## PROBLEM:
The reply should contain every entry exactly as given, with no pictures in it.

BEGIN THE RECORDS

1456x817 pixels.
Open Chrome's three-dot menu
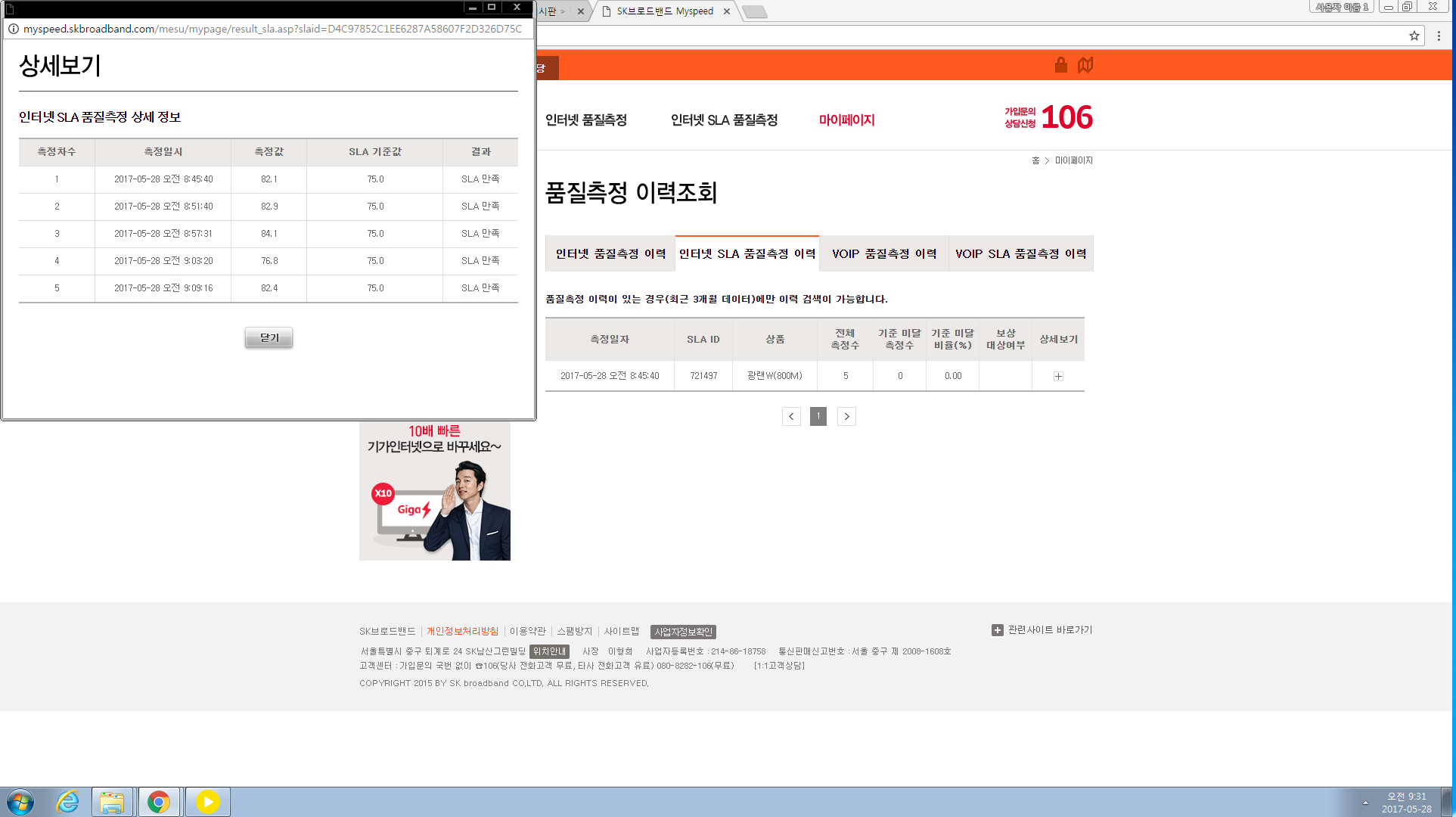(x=1439, y=36)
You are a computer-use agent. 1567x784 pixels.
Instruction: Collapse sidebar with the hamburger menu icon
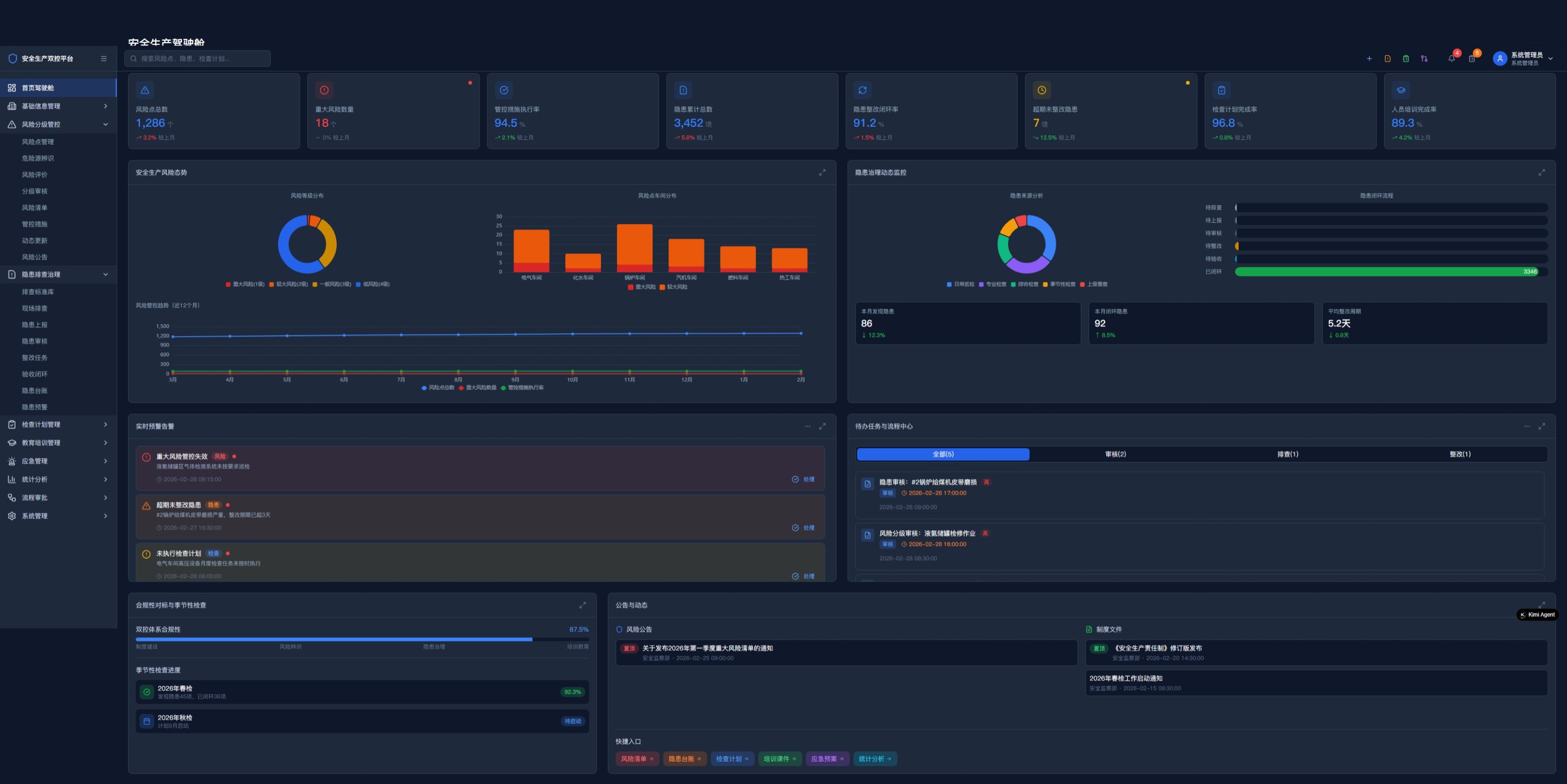tap(104, 59)
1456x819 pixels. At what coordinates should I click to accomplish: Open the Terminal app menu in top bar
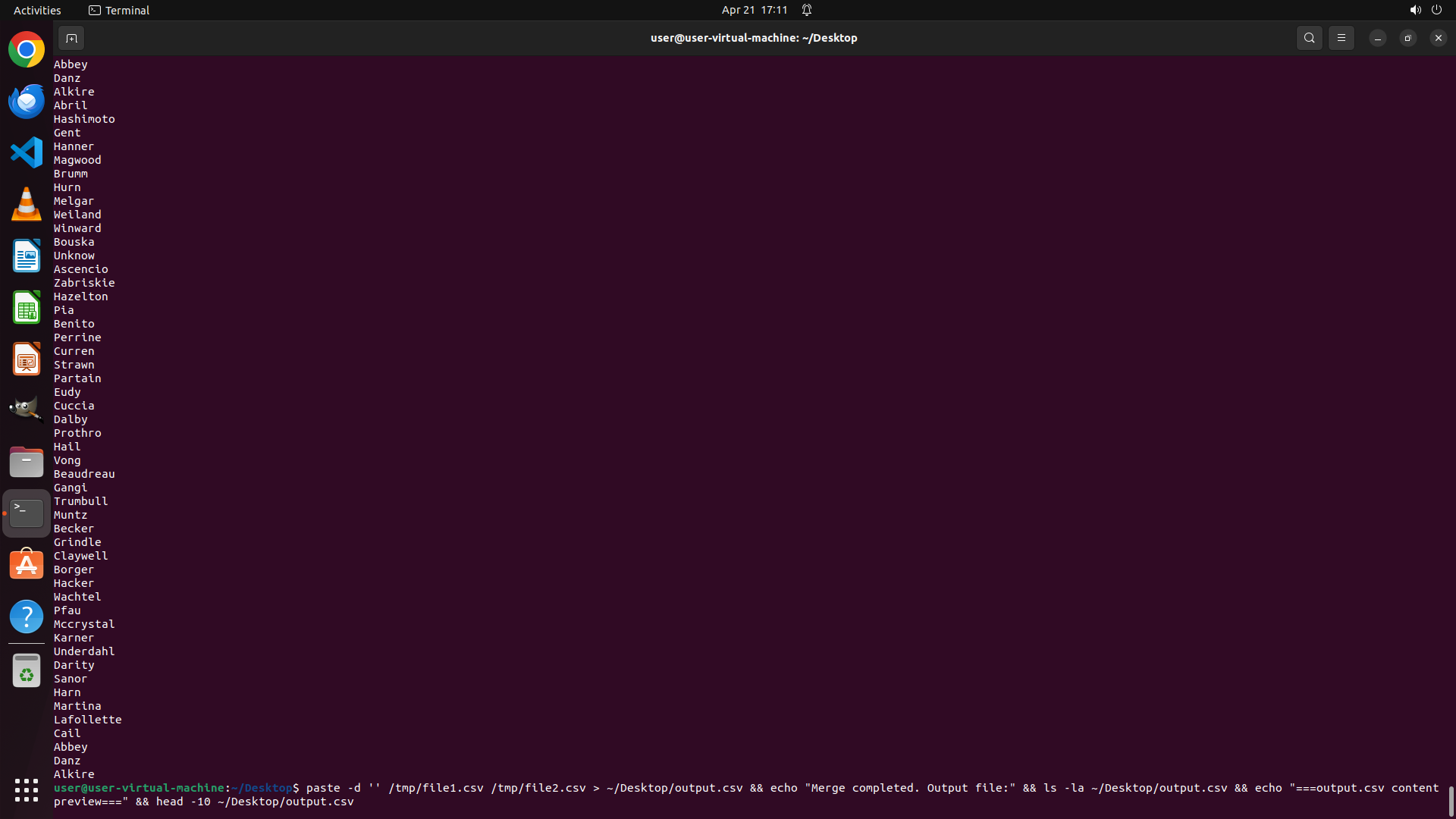click(119, 10)
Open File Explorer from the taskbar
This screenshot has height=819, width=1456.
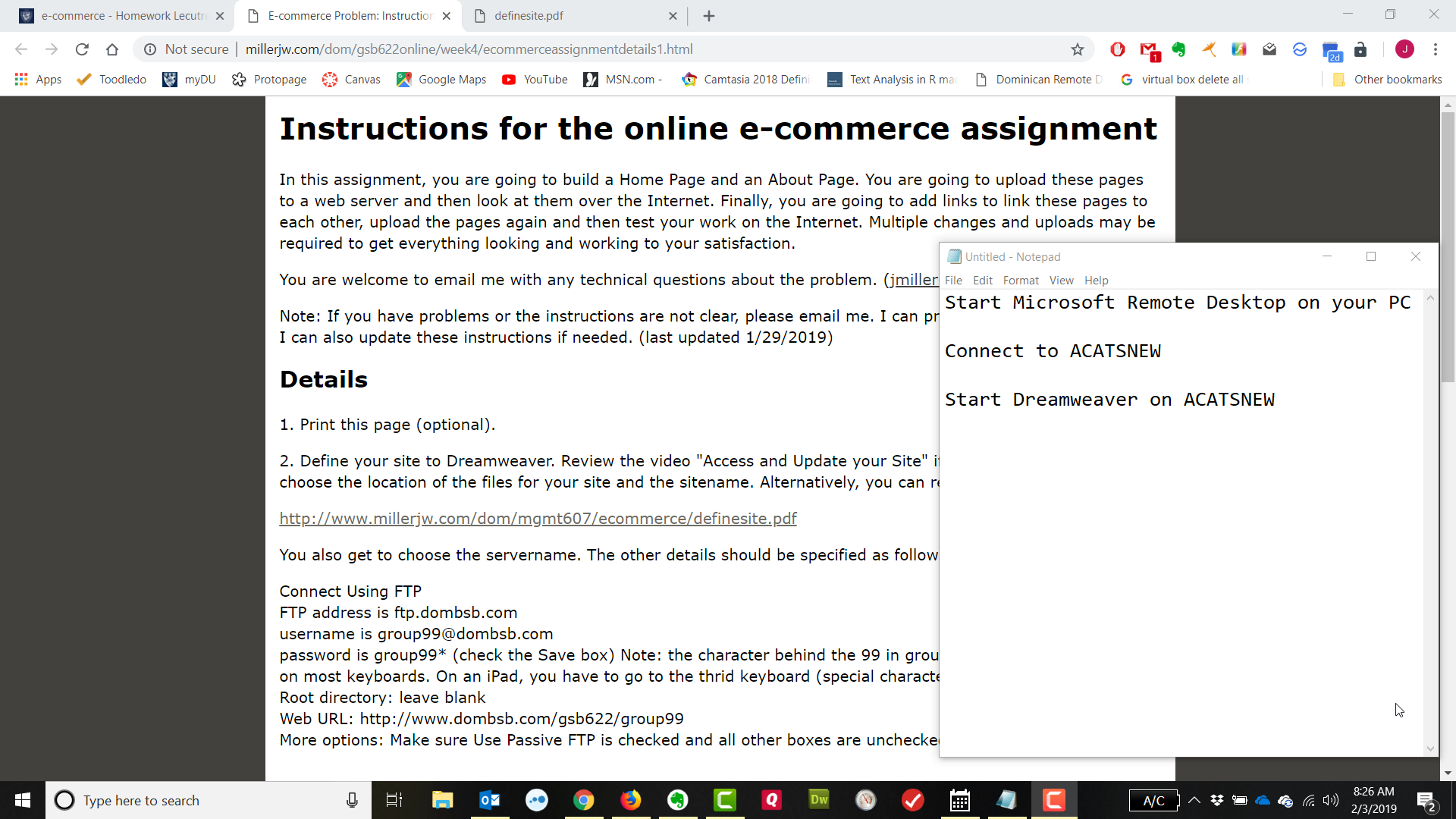tap(442, 799)
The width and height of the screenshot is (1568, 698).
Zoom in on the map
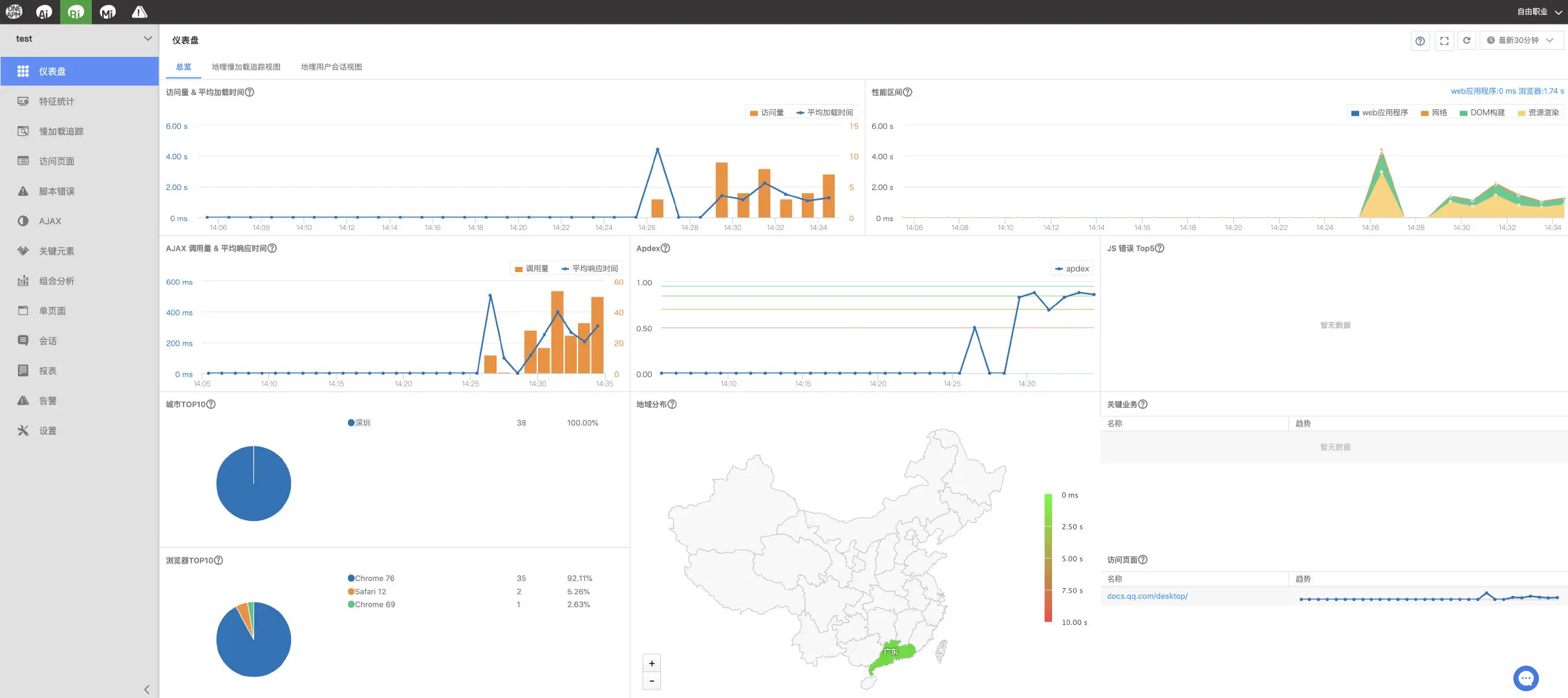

END THE RECORDS

## REPLY TO THE EXERCISE:
1456x817 pixels.
Open Chrome's three-dot menu
(x=1439, y=36)
You are a computer-use agent. 1567x784 pixels.
Instruction: Collapse sidebar with the hamburger menu icon
tap(104, 59)
1456x819 pixels. At what coordinates should I click to accomplish: Open the Terminal app menu in top bar
click(119, 10)
Open File Explorer from the taskbar
This screenshot has height=819, width=1456.
tap(442, 799)
The width and height of the screenshot is (1568, 698).
Zoom in on the map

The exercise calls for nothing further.